Abstract

Monitoring of cardiac output is required during anesthesia for off-pump coronary artery bypass (OPCAB) surgery. Recently, FloTrac, a new device for arterial pressure waveform analysis for cardiac output (APCO) monitoring without external calibration, was developed. The authors have compared APCO with STAT-mode continuous cardiac output (SCCO) in patients undergoing OPCAB surgery. A clinical study. A university hospital (single institution). Thirty consecutive patients undergoing elective OPCAB surgery. Arterial pressure measurement with FloTrac, pulmonary arterial catheter insertion. APCO and SCCO measurements were recorded after pulmonary artery catheter insertion (T1), after sternotomy (T2), after heart positioning for left anterior descending artery anastomosis (T3, T4), after heart positioning for obtuse marginal artery anastomosis (T5, T6), after heart positioning for posterior descending artery anastomosis (T7, T8), and after sternal closure (T9). APCO and SCCO were compared using the Bland-Altman method and the percentage error by Critchley's criteria. SCCO and APCO ranged from 2.1 to 6.9 L/min and 1.2 to 7.4 L/min, respectively, and showed low correlation (r = 0.29). The overall bias by the Bland-Altman method between SCCO and APCO was -0.23 L/min, with a precision of -1.4 to 0.9 L/min, and the overall limits of agreement were -2.5 to 2.0 L/min.
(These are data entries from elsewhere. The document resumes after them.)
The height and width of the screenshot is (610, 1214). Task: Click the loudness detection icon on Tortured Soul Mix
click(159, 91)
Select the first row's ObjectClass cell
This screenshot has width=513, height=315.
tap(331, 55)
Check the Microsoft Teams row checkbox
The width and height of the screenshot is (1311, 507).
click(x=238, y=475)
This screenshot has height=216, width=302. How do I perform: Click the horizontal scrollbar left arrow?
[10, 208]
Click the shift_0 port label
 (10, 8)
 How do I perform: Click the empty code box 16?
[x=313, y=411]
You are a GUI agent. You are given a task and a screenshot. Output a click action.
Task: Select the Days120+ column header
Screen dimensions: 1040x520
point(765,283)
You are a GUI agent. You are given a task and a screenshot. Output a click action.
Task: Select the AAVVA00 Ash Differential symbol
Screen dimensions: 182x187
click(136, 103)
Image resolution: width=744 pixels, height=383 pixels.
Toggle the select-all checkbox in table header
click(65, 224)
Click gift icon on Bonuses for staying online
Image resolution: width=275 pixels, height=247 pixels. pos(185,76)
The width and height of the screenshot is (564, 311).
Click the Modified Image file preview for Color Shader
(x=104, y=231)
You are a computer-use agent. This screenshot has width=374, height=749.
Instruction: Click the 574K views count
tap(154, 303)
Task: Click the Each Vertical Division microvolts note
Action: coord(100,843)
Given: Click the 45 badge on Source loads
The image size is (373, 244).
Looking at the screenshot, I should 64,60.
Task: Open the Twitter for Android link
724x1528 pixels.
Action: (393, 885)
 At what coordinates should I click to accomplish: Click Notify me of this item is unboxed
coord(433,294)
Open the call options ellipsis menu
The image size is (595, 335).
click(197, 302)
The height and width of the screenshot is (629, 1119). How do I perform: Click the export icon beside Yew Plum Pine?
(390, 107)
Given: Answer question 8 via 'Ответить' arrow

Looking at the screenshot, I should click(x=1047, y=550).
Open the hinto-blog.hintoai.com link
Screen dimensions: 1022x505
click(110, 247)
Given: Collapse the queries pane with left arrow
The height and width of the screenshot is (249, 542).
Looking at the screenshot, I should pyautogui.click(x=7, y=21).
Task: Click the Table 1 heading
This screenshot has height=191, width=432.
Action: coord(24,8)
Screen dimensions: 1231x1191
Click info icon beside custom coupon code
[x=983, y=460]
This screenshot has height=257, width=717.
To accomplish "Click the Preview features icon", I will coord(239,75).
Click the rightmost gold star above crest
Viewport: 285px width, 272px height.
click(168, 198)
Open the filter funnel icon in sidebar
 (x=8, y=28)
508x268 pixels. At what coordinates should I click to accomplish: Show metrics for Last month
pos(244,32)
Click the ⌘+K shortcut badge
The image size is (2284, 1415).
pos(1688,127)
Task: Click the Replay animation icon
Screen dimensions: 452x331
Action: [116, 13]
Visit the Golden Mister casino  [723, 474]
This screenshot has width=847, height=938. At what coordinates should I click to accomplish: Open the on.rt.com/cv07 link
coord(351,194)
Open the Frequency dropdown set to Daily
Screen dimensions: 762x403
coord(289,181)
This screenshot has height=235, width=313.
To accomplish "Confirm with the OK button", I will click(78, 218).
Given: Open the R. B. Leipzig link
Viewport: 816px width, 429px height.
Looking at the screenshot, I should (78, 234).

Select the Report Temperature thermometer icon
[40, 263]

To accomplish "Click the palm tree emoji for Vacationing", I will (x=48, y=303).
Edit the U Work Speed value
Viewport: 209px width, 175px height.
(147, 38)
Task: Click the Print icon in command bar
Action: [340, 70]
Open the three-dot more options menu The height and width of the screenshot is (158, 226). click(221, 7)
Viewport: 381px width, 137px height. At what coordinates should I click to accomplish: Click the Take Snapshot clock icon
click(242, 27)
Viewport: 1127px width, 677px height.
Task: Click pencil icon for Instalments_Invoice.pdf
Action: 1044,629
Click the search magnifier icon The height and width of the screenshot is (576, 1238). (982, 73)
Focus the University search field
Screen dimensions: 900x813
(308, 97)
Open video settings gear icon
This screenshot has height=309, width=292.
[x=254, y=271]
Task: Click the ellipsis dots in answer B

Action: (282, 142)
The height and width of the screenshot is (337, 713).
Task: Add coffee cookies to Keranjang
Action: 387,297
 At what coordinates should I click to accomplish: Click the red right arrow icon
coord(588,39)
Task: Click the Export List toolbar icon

The overall mean CO was 4.0 ± 0.95 L/min. The overall percentage error between SCCO and APCO measurements was 57%. Uncalibrated APCO values do not agree with thermodilution SCCO and significantly overestimated the SCCO in patients undergoing OPCAB surgery. Further evaluation is required to verify the clinical acceptance of FloTrac APCO in OPCAB surgery.